Porcine FVIII 50-200 U FVIII/kg as initial treatment. Subsequent dosing dependent on in vitro recovery and presence of anti pFVIII antibodies. Previous anaphylactic reaction on administration of the product. Allergic reactions, anti pFVIII antibodies. No thrombosis in 29 patients evaluated. Clinical monitoring and measurement of factor level.
Tranexamic acid 10 mg/kg (i.v.) or 20 mg/kg (p.o.) every 6-8 hours. The dosage has to be adjusted if the serum creatinine is >120 ugmol/L. Acute venous or arterial thrombosis. DIC. Haematuria (should be used with caution if bleeding from the upper urinary tract is suspected). Convulsions. Parenteral treatment: subarachnoidal haematoma (short-term treatment might be considered). Diarrhoea, vomiting, nausea. Allergic dermatitis. Thrombosis, anaphylactic reaction, convulsions (unknown incidence). Clinical monitoring. There is a risk for accumulation in patients with kidney failure, please refer to dosing and product resume.
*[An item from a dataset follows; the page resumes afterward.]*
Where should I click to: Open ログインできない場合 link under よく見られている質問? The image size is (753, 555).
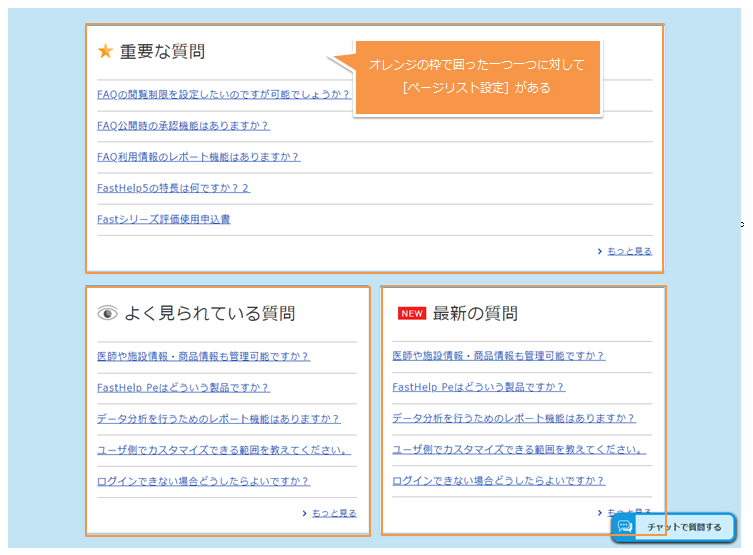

Desmopressin (for AHA) 0.3 ug/kg i.v. or s.c., or 300 ug (nasal spray). The dose may be repeated twice with 8, 12 or 24 h intervals. Tranexamic acid should be administered concomitantly, if not contraindicated. SIADH. Unstable angina. Uncompensated heart insufficiency (and other conditions requiring treatment with diuretics). Habitual or psychogenic polydipsia. Von Willebrand disease type 2B. Hyponatraemia. Fatigue, temporary hypotensive episode, nausea, headache. Dizziness. Hyponatremia. Thrombosis (unknown incidence). Clinical monitoring and measurement of FVIII. Treatment increases risk for fluid retention and hyponatremia, and the patient’s fluid intake should be limited. Should be administrated with caution to patients with creatinine clearance <50 ml/min. Electrolytes should be monitored throughout treatment duration.
* The physician should refer to product resume prior to administration for more detailed report, this list is considered incomplete. Concerns all aforementioned formulations: allergic reactions can occur as an adverse event and hypersensitivity to the product or component of the formulation is a contraindication.